DATA Start Marker
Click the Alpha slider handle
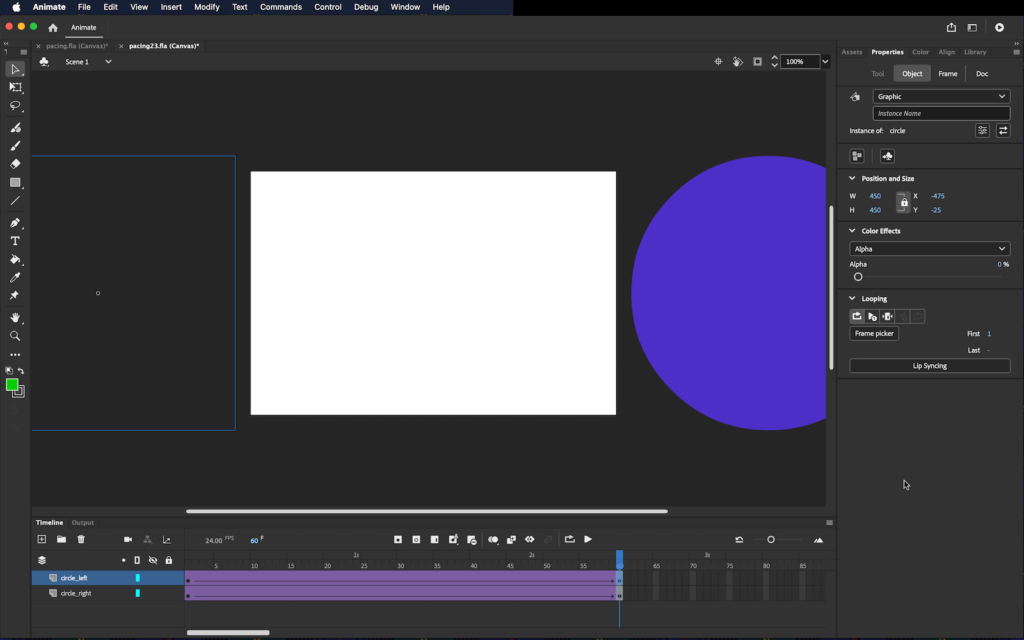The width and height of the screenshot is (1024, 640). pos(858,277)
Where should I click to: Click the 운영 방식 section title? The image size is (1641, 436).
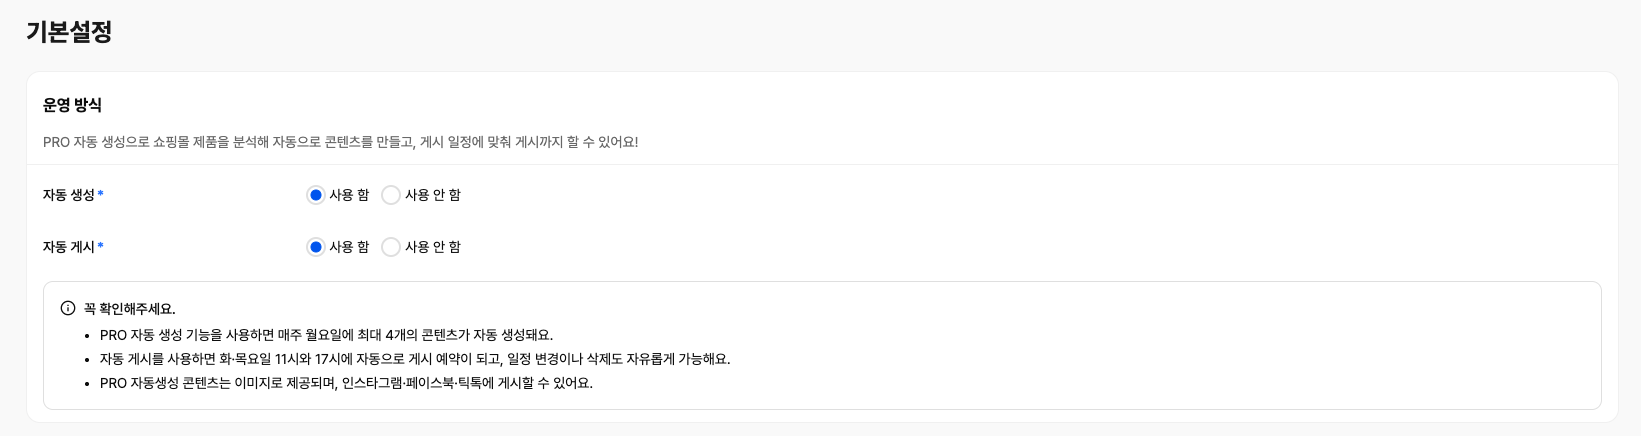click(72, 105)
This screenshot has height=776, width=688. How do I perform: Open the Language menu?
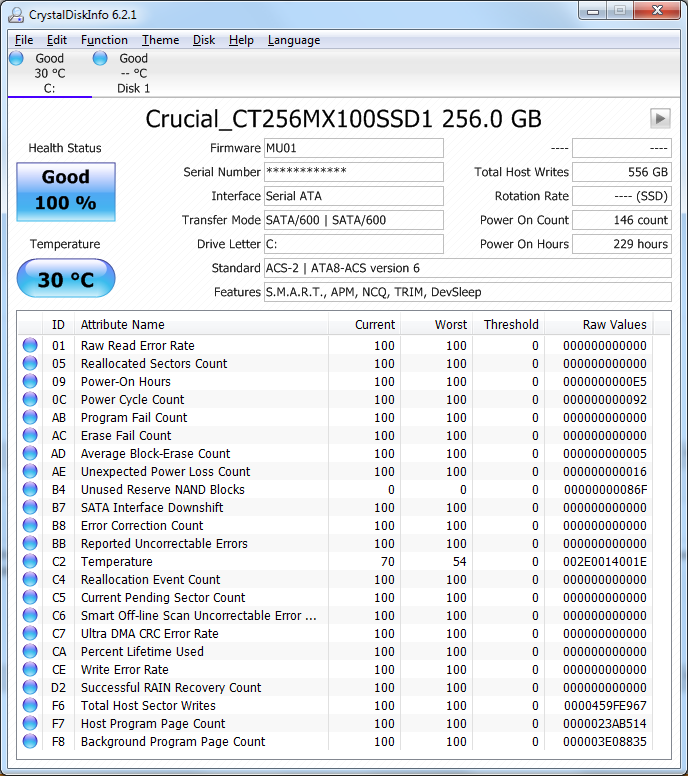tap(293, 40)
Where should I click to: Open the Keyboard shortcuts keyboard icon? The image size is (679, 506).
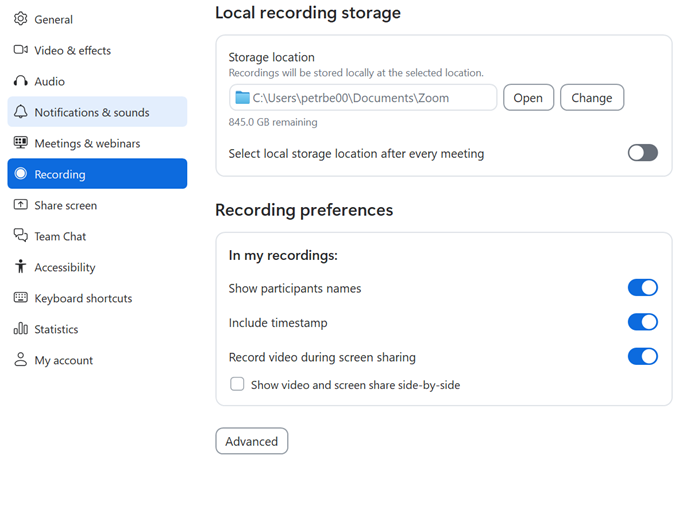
DATA End Marker
> _TASK TO CARRY OUT_: Where the line with "This screenshot has" appears in the entries above, begin there and restate every line to the end word for word, minus the pictures.

> _EXERCISE ANSWER_:
This screenshot has height=776, width=688. How do I perform: Open the Language menu?
tap(293, 40)
Where should I click to: Open the Keyboard shortcuts keyboard icon? The image size is (679, 506).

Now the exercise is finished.